Friday, February 24, 2006

Alby's Big Day at the Vet

Last Friday I took my darling dog Alby to the vet's office the only place where he truly understands that the world is meant to revolve around him. He walks in, jumps up so that his front paws are on the check in counter, says hello to his techs and waits for a biscuit. Upon check in, he retires to the benches in the waiting room. From his perch on the bench he looks down at the other dogs sitting on the floor, unaware that this office is their office. Alby sniffs other pet owners, as if to say, "I certainly can't get on to the floor and sniff your dog's ass myself, so why don't you just describe the smell to me".


This behavior is always received with some apprehension as Alby is not only big enough to make every other dog in the waiting room look like items on a poo poo platter laid out for his snacking pleasure, but his muscular build can intimidate a sixty year old woman waiting to have the anal ducts of her poodle "Ralph" drained. This is pair with enough impending stress, so I try to keep Alby focused on me until we are called back.
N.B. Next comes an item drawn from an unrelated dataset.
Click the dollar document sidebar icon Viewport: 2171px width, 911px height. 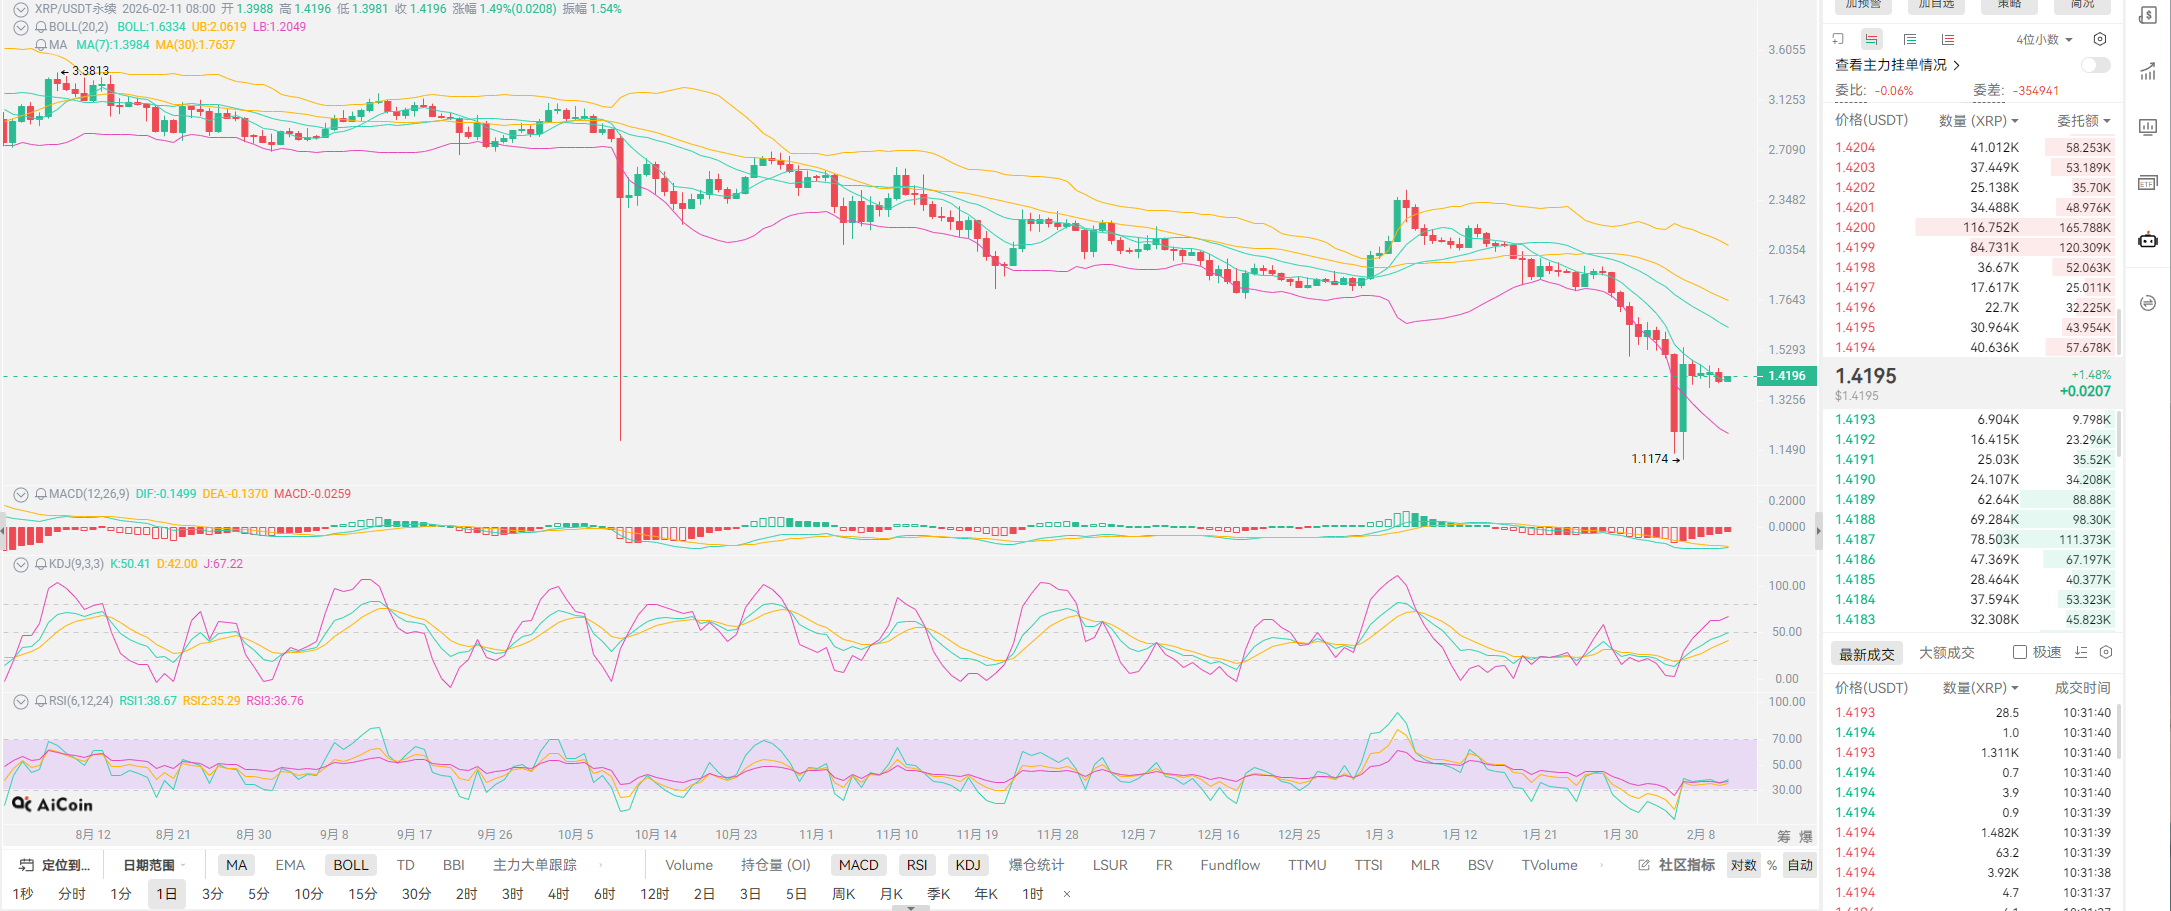[x=2148, y=15]
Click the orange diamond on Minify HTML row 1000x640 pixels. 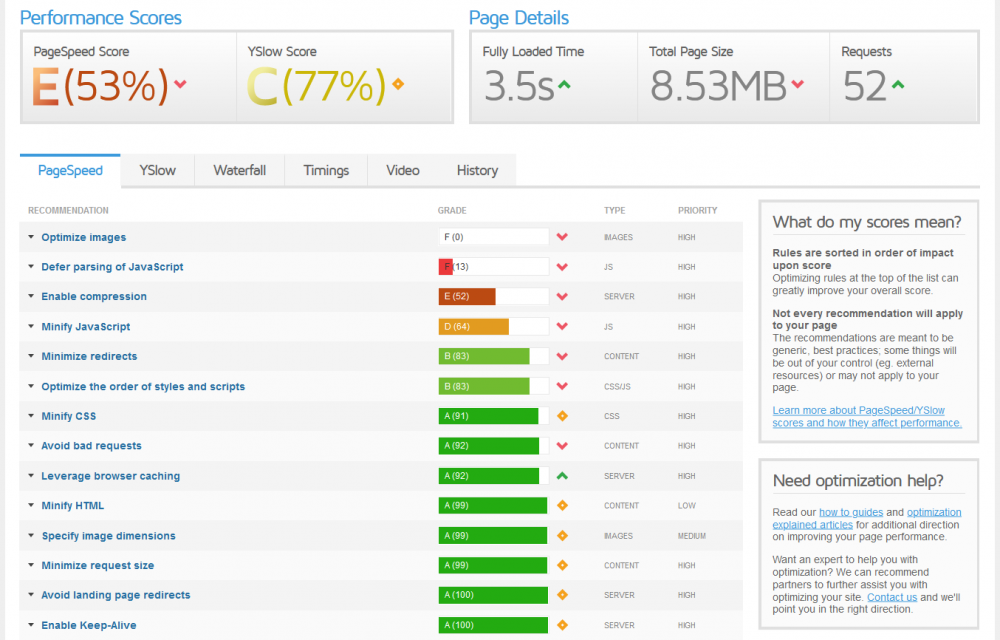click(562, 506)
When we are called, he leaps from the bench and pulls me back towards the office with no recollection of the panic attack he had in that room 4 months ago. We stop at the scale for Alby to weigh in. He weighs 105 lbs. The tech is already shaking her head in disappointment as I pretend to be appalled at this weight gain, but secretly I feel glad that someone else is getting a head shaken at them on the scale at the doctor's office. She tells me that he has gained 8 lbs. Since they last saw him, and that his target weight is in the upper 80's lower 90's. Then she states that looking through his chart he hasn't weighed in the 80's since he was 2 years old he will be 5 this year. I tell her that we are obviously pregnant as a family, and that Alby often cannot help but find himself eating for two, as the two of us don't sleep at night and share all of our snacks. I think 8 lbs. is nothing, I've gained over 50 lbs. As I plan a more thorough defense for the weight gain of us both, Alby is already pulling towards the office.


We get into the office, he sits on one of the chairs and all of the blood rushes to his face. He immediately realized where he is, what he has done, what happened last time he was here, and that there is no getting out. He drools profusely. His eyes are bloodshot and his gums swell. The tech and I discuss his recent flatulence problems and the blood work he needs to have done to check on the status of his valley fever. She explains that she will take him into the back room where they do all of the blood work and surgeries and I nod in agreement, looking forward to reading the new issue of US in the magazine rack. She takes Alby's leash, walks toward the back door and comes to a dead stop as Alby will NOT walk willingly though that door. She asks if I could walk with him. I take the leash and head towards the back door, he turns and heads out the door we came in through, as if to suggest, "Or we could just leave, right mom?" I encourage him, assure him, walk him to the threshold of the back door and as he walks through it I stop. He realizes I am not with him, turns, and gives me the saddest doggy face I have ever seen in my life. Stunned silent his eyes pleaded to know why. Why would I do this to him? Hasn't he been a good companion? Shared my Cheetos, my strawberries, taken the wrap for some of my worst pregnancy gas? Why was I doing this to him?


Before taking him, the tech asked me if there was anything about him she should know and I said that she might want to put a muzzle on him while taking blood, just to be safe. When she came back in she actually said, "Well, we didn't need the muzzle, but you didn't tell me how strong he was!" As if she wasn't just in the hall when he weighted in at 105 lbs. Look at him!


The vet comes in, Alby's flatulence is again discussed at length as the vet tries to convince me to add a $40 liver test to the blood work to ensure he isn't farting because there is something wrong with his liver. I blame Dan, and say I cannot make money decisions without my husband's approval. It was only fun because it was so untrue.


On our way out to pay the bill Alby is sniffing a Shar Pei puppy, who cannot be a year old yet. I ask his 50 year old lady owner if this is alright. She says she doesn't know, but we'll see. "Either way", she says, "I need to socialize her more." I pull Alby away stating that she might want to practice "socializing" her dog with a dog that won't eat hers if it shows the slightest sign of aggression. Not to mention that no one seems to notice that it might be difficult for me to maneuver over 300 lbs. (Alby and my pregnant self combined) if the shit went down.